Nikki Glaser, the two-time Golden Globes host, reveals she witnessed Conan O’Brien’s pre-Oscars jitters at a comedy club and marveled at his seamless hosting of the 98th Academy Awards, a performance that combined effortless charm with razor-sharp writing, including a bold nod to the Timothée Chalamet ballet controversy.
The 98th Academy Awards on March 15, 2026, represented a high-wire act for any host, requiring a delicate balance of comedy, empathy, and sheer nerve to navigate three-plus hours of live television. When Conan O’Brien took the stage, the industry watched intently, aware of the Oscars’ recent rocky history with hosts. What followed was a masterclass in late-night savvy applied to awards show pomp, earning near-universal acclaim.
Few understand this pressure better than Nikki Glaser, the comedian who has helmed the Golden Globes for the past two years. Speaking to USA TODAY on the Vanity Fair Oscar Party red carpet, Glaser disclosed a key piece of pre-show intelligence: she had encountered O’Brien at a comedy club just one week prior, testing new material. “I saw kind of the fear in his eyes of like, ‘Here we go,’ because it’s live,” she recounted, confirming the universal anxiety that precedes even the most seasoned live TV performer (USA TODAY).
That raw anxiety transformed into effortless entertainment by Sunday night. Glaser, along with her writers’ group chat, functioned as a live industry focus group during the broadcast. Their rapid-fire texts—”Whoa, that was so good,” “Oh my God, they get permission to do that?” and “I wonder how they made that work?”—captured the collective astonishment of comedy professionals watching their peer execute with apparent ease. These reactions underscore how O’Brien’s performance not only pleased the audience but also earned the highest praise from those who know the mechanics best.

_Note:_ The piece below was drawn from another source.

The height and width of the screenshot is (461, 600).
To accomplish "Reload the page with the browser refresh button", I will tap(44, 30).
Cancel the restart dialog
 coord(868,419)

Glaser’s expert assessment cut through the surface charm. “Conan did so good tonight and did such an effortless job,” she stated. “It just looks like he’s having so much fun up there and that it’s so easy for him.” Crucially, she immediately contextualized this illusion: “And I just know that it’s not easy and how much work he put into it.” This insider perspective highlights the paradox of great live television: the best hosts make grueling preparation appear as spontaneous joy, a skill honed through relentless writing, rehearsal, and psychological fortitude.

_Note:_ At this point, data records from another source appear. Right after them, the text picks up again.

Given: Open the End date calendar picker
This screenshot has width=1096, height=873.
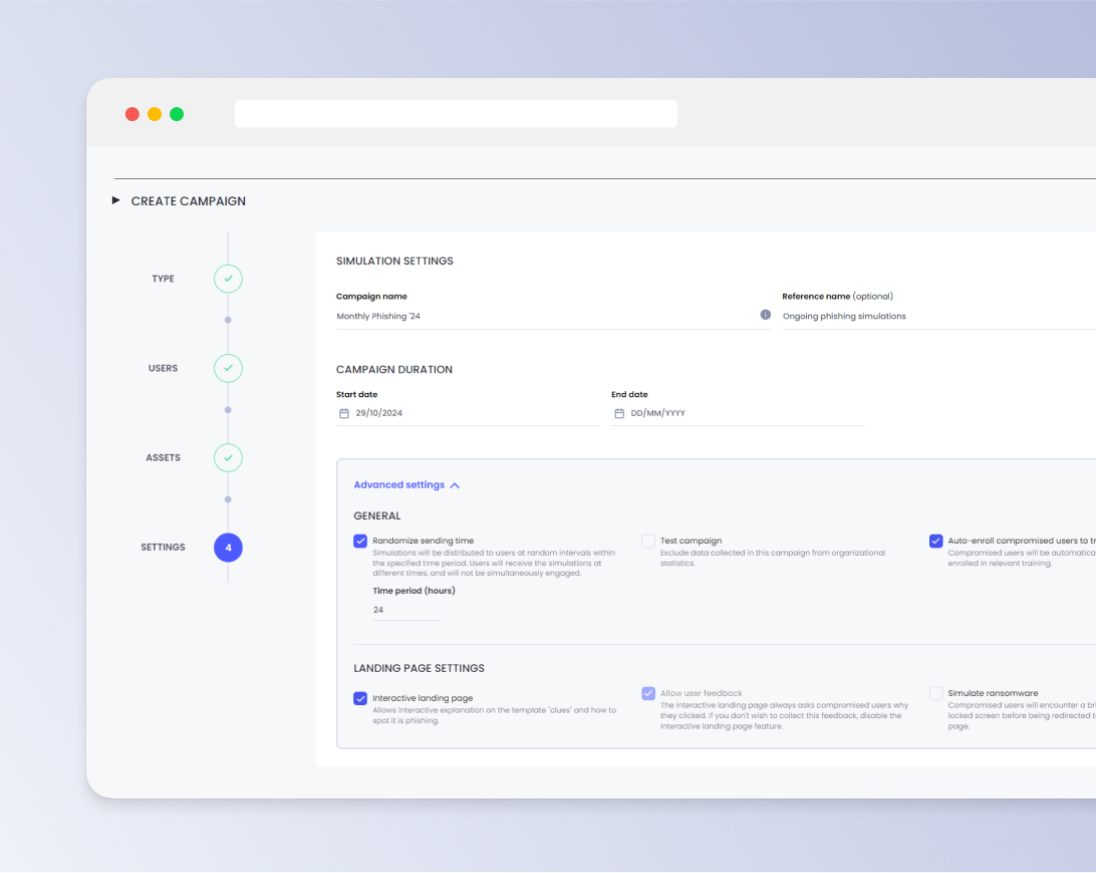Looking at the screenshot, I should point(617,412).
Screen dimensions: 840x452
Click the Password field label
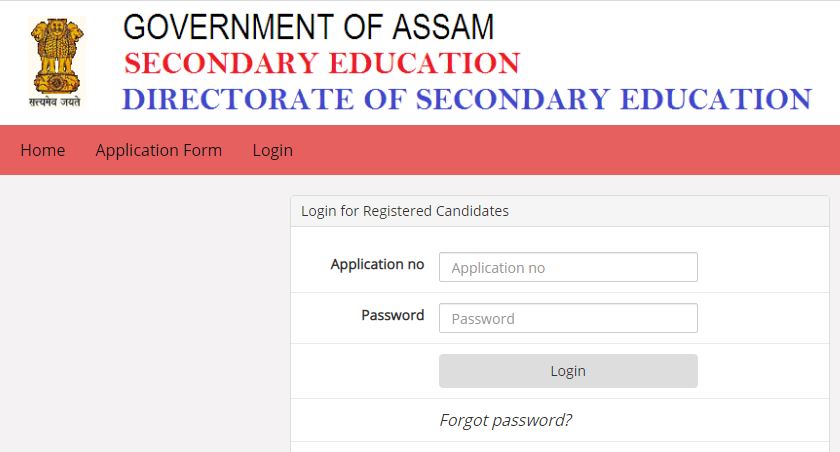point(392,315)
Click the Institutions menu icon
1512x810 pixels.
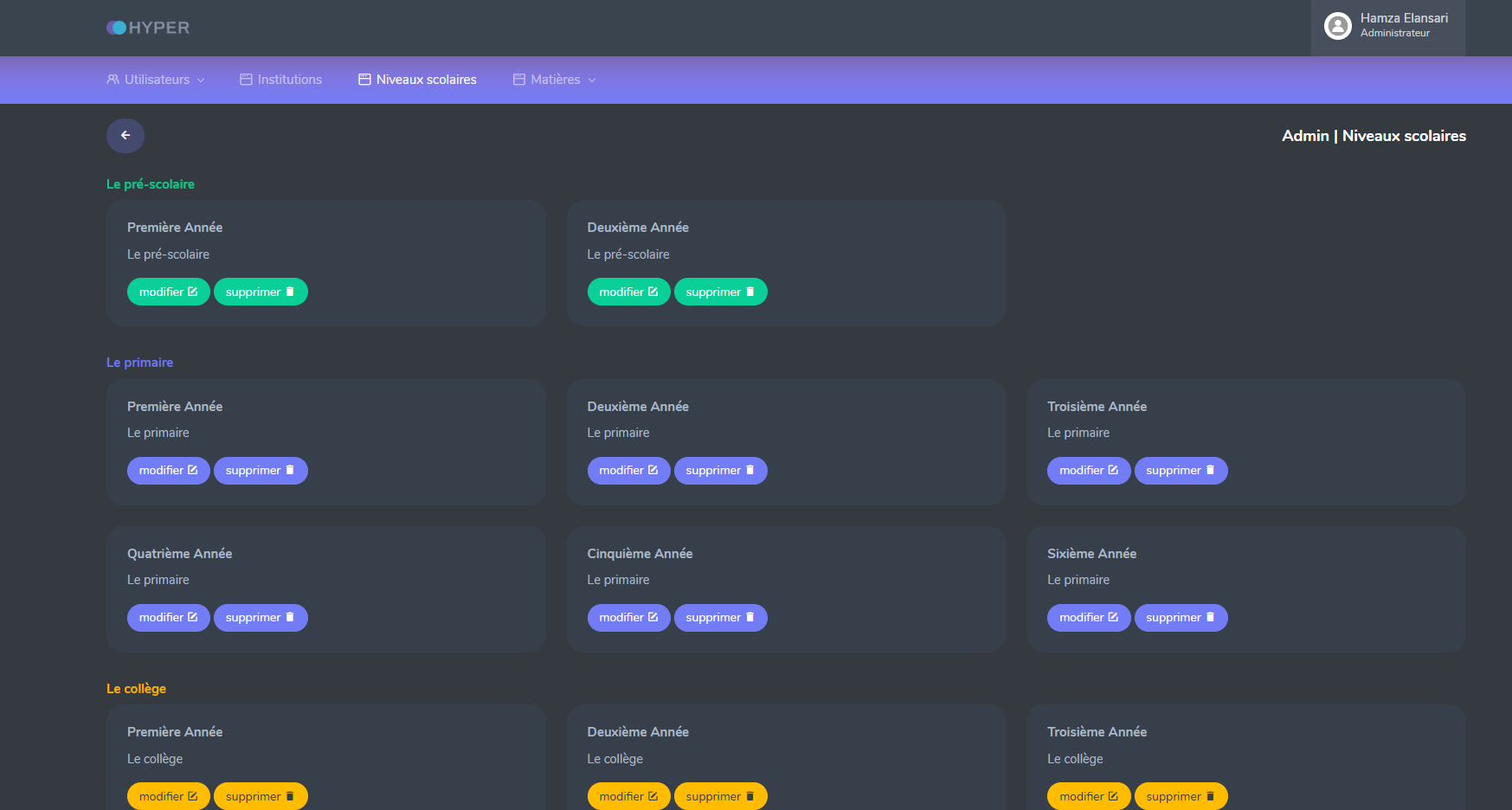246,80
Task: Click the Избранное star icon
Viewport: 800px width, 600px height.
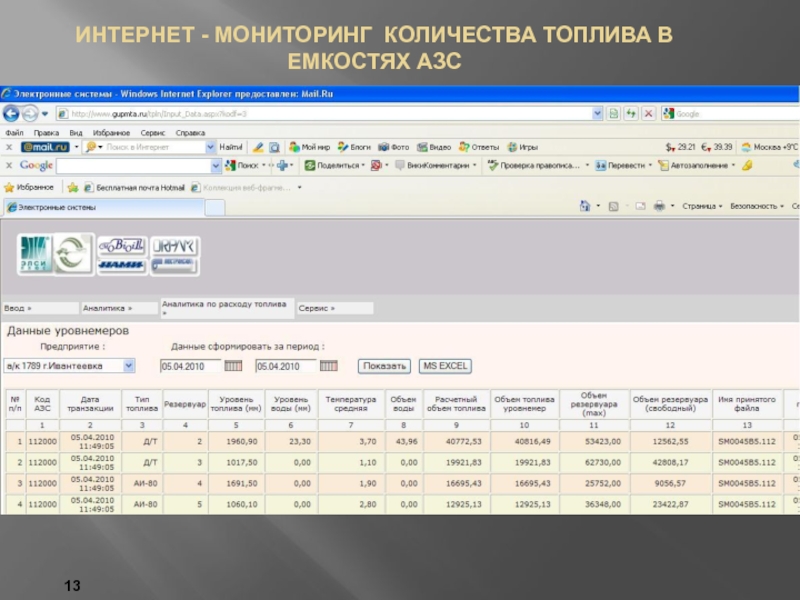Action: tap(9, 187)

The telecast’s most talked-about segment came in O’Brien’s opening monologue, where he directly addressed the Timothée Chalamet ballet controversy that had dominated pre-show gossip. By weaving this viral tale into his act with characteristic absurdist wit, O’Brien demonstrated a crucial hosting skill: hijacking the room’s biggest outside story and making it part of the show’s fabric. The joke’s success, landing with both the audience and critics, was later detailed by Yahoo Entertainment, illustrating O’Brien’s ability to turn potential narrative chaos into a comedic coup (Yahoo).

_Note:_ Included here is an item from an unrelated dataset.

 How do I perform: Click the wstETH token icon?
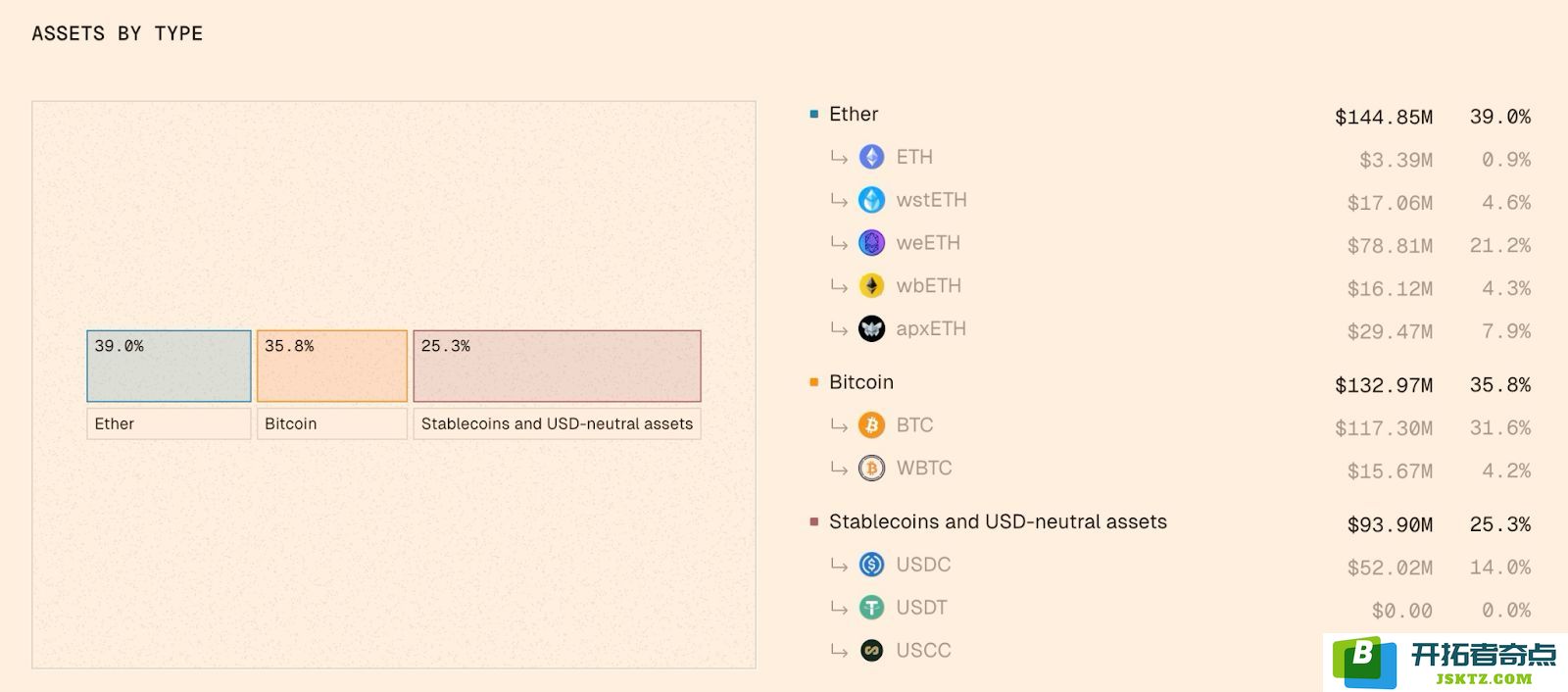[x=871, y=200]
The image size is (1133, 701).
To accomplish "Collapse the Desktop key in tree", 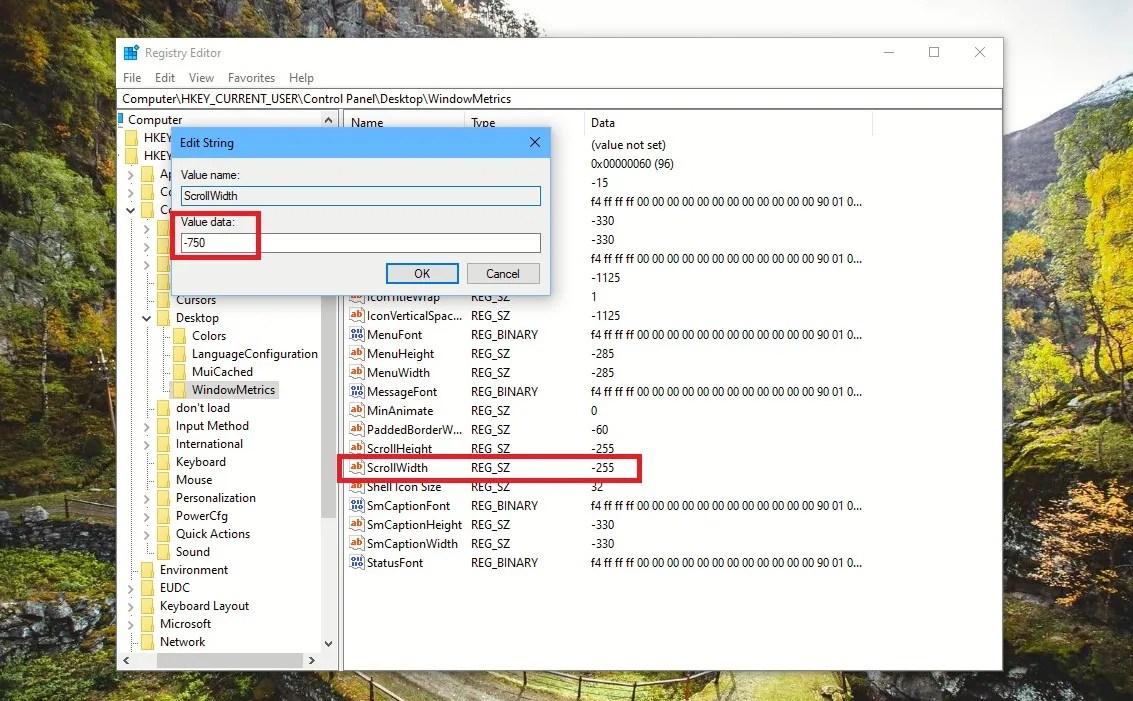I will coord(147,317).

For Glaser, O’Brien’s success served as both inspiration and a mirror. She will return to host the Golden Globes for a third consecutive year in 2027, meaning she will soon reacquaint herself with that very same “fear” she observed in O’Brien. Yet she has accepted the challenge repeatedly, offering a psychological insight into the performer’s mindset: “What makes me feel alive is doing things that scare me. That fear, and then being done with it, makes me feel like ‘I did it.’ That’s what gives me self-esteem, for good or worse.” This mentality explains why certain talent consistently returns to the live-TV cauldron—the unparalleled high of conquering it.
O’Brien’s Oscars victory lap ultimately reasserted a timeless entertainment truth: the most seamless performances are engineered, not accidental. By transforming pre-show dread into on-stage delight, and by fearlessly tackling the evening’s most sensitive subtext, he delivered an Oscars telecast that felt both nostalgic and freshly invigorating. For an industry starved for reliable live-event magic, his appearance offered a blueprint: prepare obsessively, own the narrative, and above all, make it look fun.